Inoltre – e questo è il tema su cui si sta concentrando il dibattito europeo attuale – si fa notare la mancanza di flessibilità dell’obiettivo. La Germania vorrebbe che si consentissero anche i carburanti sintetici prodotti con rinnovabili (i cosiddetti e-fuels), cioè, sostanzialmente, idrogeno, prodotto usando soltanto fonti rinnovabili e utilizzando CO2 sequestrata dall’atmosfera. L’Italia punta ad aggiungere alla lista di carburanti permessi anche i biocombustibili. Il vantaggio è che entrambi i carburanti sono compatibili con i motori endotermici, che, quindi, potrebbero continuare a essere prodotti anche dopo il 2050. Inoltre, si potrebbe realizzare l’ulteriore vantaggio di potere utilizzare l’attuale rete di distribuzione dei carburanti, che potrebbe dunque avere un utilizzo. Lo svantaggio è che si tratta di processi ad alta intensità energetica, nei quali poi è difficile certificare l’effettiva origine del carburante con fonti rinnovabili. In generale, chi critica la scarsa flessibilità dello strumento ritiene che si debba privilegiare la neutralità tecnologica, che non va a incidere sul tipo di tecnologie, ma solo sull’obiettivo.

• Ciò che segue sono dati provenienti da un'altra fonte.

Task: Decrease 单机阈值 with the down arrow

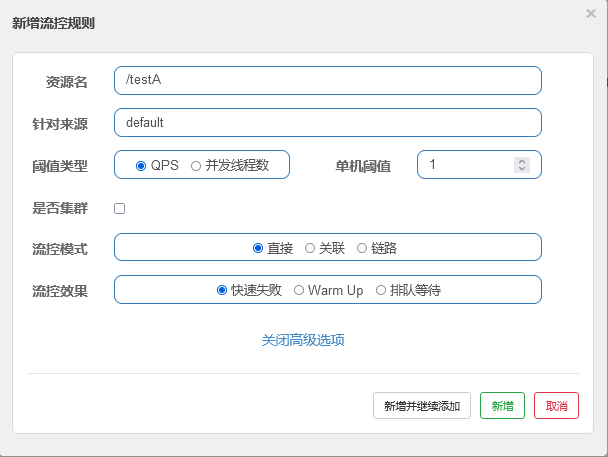Action: pyautogui.click(x=521, y=169)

Infine, la neutralità tecnologica, e la possibilità di salvaguardare il motore endotermico con e-fuels (o eventualmente biocarburanti) avrebbe in questo caso l’ulteriore vantaggio di non disincentivare lo sviluppo tecnologico nel settore dei motori endotermici in Europa, che verrebbe invece abbandonata nel caso di transizione obbligata all’elettrico.
In conclusione, la complessa articolazione dei vantaggi e degli svantaggi dell’elettrificazione forzata del settore automotive (e la relativa messa al bando dei veicoli non elettrici), unita agli evidenti margini di incertezza su quale mondo ci attenderà nel 2050, rende molto difficile stabilire se l’elettrificazione sia l’unica strada per abbattere le emissioni nel trasporto. Quel che appare certo è che ci sono ragioni legittime per nutrire dubbi: occorrerebbe trovare il massimo consenso trasversale possibile, a livello politico, onde evitare il rischio di stop and go, cioè di politiche che poi sono ribaltate. Gli investimenti improduttivi che, in quel caso, scaturirebbero, nuocerebbero alla credibilità del Paese e all’economia in generale.